Nelle campagne dell’Agropontino, le lavoratrici indiane, rumene, nigeriane raccontano giornate lavorative di 16 ore, 7 giorni su 7, per 4,5-5 euro all’ora. Si lavora in ginocchio, con pause ridottissime, con pressione costante da parte dei caporali o dei datori di lavoro, in certi periodi a temperature altissime, insostenibili, respirando i pesticidi senza alcun dispositivo di protezione. Le donne, poi, rispetto agli uomini sono ancora più vulnerabili, ricattabili, sottoposte a varie forme di violenza e persecuzione. Ancora peggiore è la condizione delle braccianti indiane che hanno figli, perché subiscono ulteriori forme di ricatto e violenza proprio in quanto madri.
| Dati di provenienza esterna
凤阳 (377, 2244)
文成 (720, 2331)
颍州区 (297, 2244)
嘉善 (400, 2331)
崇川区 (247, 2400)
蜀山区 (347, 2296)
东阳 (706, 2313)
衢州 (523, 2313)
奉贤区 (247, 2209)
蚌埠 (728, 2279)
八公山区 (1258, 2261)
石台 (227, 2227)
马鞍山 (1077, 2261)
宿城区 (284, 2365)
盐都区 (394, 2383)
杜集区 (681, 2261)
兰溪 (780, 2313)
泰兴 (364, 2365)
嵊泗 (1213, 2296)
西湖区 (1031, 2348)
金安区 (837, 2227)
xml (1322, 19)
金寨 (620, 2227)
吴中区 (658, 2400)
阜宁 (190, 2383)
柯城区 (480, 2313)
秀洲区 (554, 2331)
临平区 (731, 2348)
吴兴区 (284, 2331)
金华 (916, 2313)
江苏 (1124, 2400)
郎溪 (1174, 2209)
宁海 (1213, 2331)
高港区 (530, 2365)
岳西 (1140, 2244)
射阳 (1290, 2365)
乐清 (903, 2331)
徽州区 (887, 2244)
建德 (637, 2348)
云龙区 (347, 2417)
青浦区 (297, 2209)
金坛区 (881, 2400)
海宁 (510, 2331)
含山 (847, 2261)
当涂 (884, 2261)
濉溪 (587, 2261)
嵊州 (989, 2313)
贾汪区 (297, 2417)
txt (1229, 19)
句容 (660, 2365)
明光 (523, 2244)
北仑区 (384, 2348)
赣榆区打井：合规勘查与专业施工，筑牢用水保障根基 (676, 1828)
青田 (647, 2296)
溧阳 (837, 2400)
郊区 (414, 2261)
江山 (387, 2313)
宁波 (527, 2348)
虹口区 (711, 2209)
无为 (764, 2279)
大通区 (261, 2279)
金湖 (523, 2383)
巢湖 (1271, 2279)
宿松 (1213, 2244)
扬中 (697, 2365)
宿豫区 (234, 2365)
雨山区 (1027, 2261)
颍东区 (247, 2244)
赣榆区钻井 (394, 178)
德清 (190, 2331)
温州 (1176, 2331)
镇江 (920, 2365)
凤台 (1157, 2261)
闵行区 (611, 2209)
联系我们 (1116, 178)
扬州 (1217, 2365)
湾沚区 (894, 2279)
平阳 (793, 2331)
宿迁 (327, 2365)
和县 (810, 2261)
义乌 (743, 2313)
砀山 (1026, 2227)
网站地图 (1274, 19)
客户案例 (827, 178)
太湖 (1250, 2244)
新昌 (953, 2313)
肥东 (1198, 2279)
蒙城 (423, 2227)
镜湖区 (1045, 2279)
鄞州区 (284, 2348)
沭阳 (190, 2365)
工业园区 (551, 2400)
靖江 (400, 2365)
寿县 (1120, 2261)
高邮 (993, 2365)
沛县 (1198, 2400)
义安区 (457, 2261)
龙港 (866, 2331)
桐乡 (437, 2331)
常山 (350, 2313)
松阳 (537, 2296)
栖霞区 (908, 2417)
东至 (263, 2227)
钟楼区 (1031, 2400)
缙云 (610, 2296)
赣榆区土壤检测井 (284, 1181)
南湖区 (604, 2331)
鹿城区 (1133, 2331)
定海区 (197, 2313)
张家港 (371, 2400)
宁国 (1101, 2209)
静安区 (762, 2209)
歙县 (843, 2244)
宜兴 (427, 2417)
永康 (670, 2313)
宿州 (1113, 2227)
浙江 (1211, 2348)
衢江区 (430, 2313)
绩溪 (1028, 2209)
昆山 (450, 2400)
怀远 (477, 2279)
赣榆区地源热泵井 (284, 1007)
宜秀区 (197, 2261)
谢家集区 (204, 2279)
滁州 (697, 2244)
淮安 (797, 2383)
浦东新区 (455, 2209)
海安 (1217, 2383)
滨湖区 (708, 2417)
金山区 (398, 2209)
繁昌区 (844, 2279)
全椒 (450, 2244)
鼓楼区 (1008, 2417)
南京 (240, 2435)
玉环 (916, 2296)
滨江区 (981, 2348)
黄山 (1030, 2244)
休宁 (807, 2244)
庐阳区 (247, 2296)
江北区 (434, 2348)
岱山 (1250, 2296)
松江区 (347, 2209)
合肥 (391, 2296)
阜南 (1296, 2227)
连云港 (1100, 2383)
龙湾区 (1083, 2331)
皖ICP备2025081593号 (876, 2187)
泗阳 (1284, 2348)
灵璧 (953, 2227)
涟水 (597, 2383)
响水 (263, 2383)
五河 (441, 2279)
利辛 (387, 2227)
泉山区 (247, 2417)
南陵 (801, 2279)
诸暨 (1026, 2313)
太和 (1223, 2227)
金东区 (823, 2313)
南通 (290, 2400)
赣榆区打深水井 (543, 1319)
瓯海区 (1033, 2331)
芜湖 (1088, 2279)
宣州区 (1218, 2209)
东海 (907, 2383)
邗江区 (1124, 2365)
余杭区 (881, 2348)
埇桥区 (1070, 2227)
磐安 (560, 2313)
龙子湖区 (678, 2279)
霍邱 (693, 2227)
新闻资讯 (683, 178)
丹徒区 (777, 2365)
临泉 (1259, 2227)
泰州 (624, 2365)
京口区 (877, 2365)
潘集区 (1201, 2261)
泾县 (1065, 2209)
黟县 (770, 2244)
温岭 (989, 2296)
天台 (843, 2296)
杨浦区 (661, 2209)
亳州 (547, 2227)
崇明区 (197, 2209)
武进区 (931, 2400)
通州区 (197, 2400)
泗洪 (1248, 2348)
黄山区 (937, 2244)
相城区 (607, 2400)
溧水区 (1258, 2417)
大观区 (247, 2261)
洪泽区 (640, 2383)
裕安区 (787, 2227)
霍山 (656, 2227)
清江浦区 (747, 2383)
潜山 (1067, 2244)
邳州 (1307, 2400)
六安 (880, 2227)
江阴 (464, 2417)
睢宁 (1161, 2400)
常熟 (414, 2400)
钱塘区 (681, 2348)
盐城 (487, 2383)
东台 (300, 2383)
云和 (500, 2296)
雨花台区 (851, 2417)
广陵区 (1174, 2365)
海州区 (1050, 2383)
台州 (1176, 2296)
«Abbiamo raccontato il fenomeno con lo sguardo femminile (braccianti agricole immigrate sono cresciute del 200% in dieci anni, dal 2028), dove la discriminazione razziale si salda a quella di genere, e alle violenze perpetrate verso gli uomini si aggiungono quelle sessuali: dagli insulti, ai palpeggiamenti, agli stupri. Uomini e donne trattati come strumenti, oggettivizzati in un sistema di vera subordinazione patronale, discriminazione, violenza. Nelle diverse forme di sfruttamento il controllo, il silenzio, l’umiliazione, l’intimidazione, il ricatto rappresentano strumenti generalizzati di pressione e repressione tese a rafforzare l’isolamento ed evitare forme di ribellione», dichiara Margherita Romanelli, coordinatrice programmazione strategica, advocacy e partnership di WeWorld.

La morte di Satman Singh e il dramma di tante lavoratrici e lavoratori stranieri si inseriscono nel contesto di un sistema economico estrattivista – commenta WeWorld – basato su riduzione all’osso dei costi, razzismo e discriminazione degli immigrati, che vivono spesso in una condizione di ghettizzazione ed emarginazione, quindi di maggiore debolezza, a causa delle barriere culturali e linguistiche. A tutto questo, sottolinea la Ong, si unisce la connivenza culturale delle comunità dei migranti che tollerano i meccanismi di sfruttamento lavorativo. 

WeWorld chiede «interventi diretti e decisi per condannare e sradicare lo sfruttamento di tutte le persone nei posti di lavoro con l’aumento delle risorse per assicurare maggiori controlli, una più efficace applicazione della legge sul caporalato e sulla sicurezza sul lavoro, un effettivo meccanismo che condizioni l’erogazione di finanziamenti in agricoltura all’osservanza di leggi sui diritti del lavoro ed umani in linea con la nuova Politica Agricola Comune. È urgente assicurare una completa protezione per chi denuncia e per le vittime. Inoltre, è necessario rivedere il quadro legislativo sull’immigrazione che deve essere teso a tutelare i diritti e la dignità in particolare di lavoratori e lavoratrici marginalizzati e più vulnerabili. Il Governo si adoperi anche per una legge italiana ambiziosa che recepisca la recente direttiva sulla dovuta diligenza d’impresa in materia di diritti umani (CSDD), capace di prevenire ogni forma di sfruttamento e assicurare un più completo risarcimento delle vittime». Tutto questo con il coinvolgimento della società civile, delle associazioni dei migranti, dei sindacati, delle istituzioni e comunità locali.